In fact, normally I pride myself on finishing what I start. Even if it takes me months. Or years.

I’ve done a lot of reading this year. I think I’m ten books up from where I normally am, or maybe 15. And I’ve enjoyed most of them. But every so often, I’ve started one that I just wasn’t feeling.

Normally, I’ll just slog through them anyway, or put them down and come back to them later.

Unfortunately, one of them was a library book, so I didn’t have the liberty of time, especially since it was a new release. It was kind of weird, actually, because this book came in as being a request, but neither I nor my spouse had any memory of requesting it. But it was near-future scifi, which is a genre we both like, so it was likely one of us had anyway.

(Jury’s still out on that one. I’m leaning toward my spouse.)

I started it, got 50 pages in. And I just…wasn’t feeling it. I don’t think it was a bad book, so I’m not going to name it so I don’t dissuade other people, but it was very depressing. Climate change had essentially made Earth unlivable, rights were being stripped away from women and minorities, and in the height of the world burning down around me, I couldn’t stomach reading about the sort of thing that feels all too plausible.

And I said to the smaller, mobile one, that I didn’t want to read it.

And she said, “Then don’t, Mommy.”

And I said, “But I put it as Currently Reading on Goodreads,” and she said she didn’t know what that was and wandered off.

Hey, guess what? You can delete books off your Goodreads. It’s not too hard, once you look for the option.

So I did. Delete it, I mean. And I returned it to the library. And I feel a little guilty about it, but not really.

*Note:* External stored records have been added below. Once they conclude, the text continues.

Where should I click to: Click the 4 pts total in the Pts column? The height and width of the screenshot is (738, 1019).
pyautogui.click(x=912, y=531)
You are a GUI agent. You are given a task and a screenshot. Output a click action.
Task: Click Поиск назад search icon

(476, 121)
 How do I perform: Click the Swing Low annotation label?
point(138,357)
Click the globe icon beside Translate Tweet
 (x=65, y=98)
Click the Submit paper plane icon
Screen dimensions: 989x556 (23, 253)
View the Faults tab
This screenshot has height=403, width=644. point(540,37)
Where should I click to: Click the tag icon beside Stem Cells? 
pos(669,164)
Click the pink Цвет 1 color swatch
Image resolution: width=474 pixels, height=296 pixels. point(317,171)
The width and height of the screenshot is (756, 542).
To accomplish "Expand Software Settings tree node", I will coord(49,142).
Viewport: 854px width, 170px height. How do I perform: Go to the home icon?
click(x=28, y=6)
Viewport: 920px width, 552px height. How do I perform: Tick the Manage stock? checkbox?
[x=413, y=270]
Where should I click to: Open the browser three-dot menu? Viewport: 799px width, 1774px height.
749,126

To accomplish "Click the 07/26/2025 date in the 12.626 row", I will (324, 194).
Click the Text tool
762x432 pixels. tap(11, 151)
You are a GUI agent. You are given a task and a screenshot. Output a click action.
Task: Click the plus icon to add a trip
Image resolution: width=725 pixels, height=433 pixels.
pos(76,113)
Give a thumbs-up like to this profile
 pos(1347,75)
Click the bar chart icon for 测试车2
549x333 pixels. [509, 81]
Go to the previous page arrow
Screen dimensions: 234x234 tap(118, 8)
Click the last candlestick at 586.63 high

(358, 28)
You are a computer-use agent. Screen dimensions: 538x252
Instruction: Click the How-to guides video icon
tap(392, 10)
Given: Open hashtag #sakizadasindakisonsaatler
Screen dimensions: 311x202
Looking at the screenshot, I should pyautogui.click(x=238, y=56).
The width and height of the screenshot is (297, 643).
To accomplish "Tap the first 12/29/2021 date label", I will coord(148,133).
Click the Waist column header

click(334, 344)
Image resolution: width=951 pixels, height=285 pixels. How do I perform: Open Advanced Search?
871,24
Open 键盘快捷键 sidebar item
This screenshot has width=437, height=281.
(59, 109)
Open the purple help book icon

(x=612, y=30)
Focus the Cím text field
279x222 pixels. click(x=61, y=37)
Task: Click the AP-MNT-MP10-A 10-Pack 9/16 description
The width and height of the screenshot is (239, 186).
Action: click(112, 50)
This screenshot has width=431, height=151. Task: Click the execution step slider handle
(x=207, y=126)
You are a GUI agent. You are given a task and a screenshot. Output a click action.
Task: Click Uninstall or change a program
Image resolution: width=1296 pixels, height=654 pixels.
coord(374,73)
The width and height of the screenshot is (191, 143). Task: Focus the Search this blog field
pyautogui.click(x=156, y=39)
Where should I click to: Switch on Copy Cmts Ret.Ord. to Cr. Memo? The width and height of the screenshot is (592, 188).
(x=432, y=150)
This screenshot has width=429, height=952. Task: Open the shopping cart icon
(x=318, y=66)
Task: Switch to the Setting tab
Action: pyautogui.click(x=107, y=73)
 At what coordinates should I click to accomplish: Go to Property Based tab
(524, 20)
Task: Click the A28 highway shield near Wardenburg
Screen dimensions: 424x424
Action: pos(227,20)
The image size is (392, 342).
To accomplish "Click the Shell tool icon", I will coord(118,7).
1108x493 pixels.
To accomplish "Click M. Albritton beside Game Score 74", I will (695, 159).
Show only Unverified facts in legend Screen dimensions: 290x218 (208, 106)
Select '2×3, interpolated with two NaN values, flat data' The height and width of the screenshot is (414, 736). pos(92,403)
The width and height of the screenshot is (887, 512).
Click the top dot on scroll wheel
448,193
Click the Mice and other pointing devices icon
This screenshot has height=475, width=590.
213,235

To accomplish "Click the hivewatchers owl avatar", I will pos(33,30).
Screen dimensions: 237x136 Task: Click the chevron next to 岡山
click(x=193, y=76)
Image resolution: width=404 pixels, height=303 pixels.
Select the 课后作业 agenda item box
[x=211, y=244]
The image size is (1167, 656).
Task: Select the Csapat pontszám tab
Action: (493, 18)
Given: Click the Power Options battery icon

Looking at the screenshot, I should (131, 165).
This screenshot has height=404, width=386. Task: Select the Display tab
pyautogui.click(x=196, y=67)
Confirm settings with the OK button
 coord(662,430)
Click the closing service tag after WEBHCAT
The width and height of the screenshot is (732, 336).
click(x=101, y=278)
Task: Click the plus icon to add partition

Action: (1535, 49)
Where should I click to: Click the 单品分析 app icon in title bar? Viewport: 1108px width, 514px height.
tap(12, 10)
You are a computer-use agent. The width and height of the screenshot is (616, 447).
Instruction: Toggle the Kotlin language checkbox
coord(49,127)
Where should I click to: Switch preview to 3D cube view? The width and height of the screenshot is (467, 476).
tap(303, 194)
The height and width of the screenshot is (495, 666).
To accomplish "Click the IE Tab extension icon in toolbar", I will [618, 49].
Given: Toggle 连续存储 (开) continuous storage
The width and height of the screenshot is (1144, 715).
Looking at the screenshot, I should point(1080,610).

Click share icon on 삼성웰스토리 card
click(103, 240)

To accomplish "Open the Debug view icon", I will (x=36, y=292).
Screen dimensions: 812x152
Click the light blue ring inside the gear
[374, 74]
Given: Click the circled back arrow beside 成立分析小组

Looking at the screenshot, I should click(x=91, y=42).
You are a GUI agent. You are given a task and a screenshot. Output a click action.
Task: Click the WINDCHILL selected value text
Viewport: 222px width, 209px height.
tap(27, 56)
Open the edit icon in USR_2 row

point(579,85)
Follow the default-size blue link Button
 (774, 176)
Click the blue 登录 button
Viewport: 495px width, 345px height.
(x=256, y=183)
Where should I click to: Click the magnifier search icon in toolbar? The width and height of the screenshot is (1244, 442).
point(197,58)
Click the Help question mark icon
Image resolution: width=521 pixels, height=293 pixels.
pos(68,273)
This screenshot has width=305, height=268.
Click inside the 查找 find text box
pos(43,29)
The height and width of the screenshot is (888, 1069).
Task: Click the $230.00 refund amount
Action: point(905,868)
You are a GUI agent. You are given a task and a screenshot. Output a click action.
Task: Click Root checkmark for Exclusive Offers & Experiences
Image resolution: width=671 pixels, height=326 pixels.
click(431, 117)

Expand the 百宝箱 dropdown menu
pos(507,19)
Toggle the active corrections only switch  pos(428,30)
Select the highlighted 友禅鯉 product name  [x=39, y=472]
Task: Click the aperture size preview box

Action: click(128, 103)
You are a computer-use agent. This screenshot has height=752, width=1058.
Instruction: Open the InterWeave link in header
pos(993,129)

So, today, I said to myself that that was actually probably a good thing, and why was I forcing myself to read things that weren’t enjoyable that I didn’t have to, and I should clear off another book.

I am going to name that one. It’s called Holly Banks, Full of Angst and I got it through the Kindle First program or whatever it’s called, where they give you a list of free Kindle books the first of every month and you can pick one. It’s contemporary, which isn’t my favorite, but it was sold as being a funny novel about motherhood.

I started it in…February? Earlier in this forever year. And I’m sorry, I really hated it. I got 35, 40 percent into it. And it was just the worst sort of secondhand embarrassment. I was hoping to be able to identify with Holly and that it would resonate with my own mothering experiences, but I hated Holly and what she was doing only made me anxious.

But now…it’s gone! Well, it’s at least out of my Goodreads account. Still need to delete it off my Kindle. Hooray!

I’ve got to remind myself that sometimes, it’s better to not finish something. That sometimes it’s okay to not push myself through something that I really do not want to do. That it’s okay to recognize that something is not working for me and move on to something that’s going to work better. It’s not being lazy or giving up; it’s listening to and trusting myself.

It’s a good thing to be reminded of, sometimes.

I am unlikely to be back later this week, squiders, so I’ll catch you in that weird liminal time between Christmas and New Years.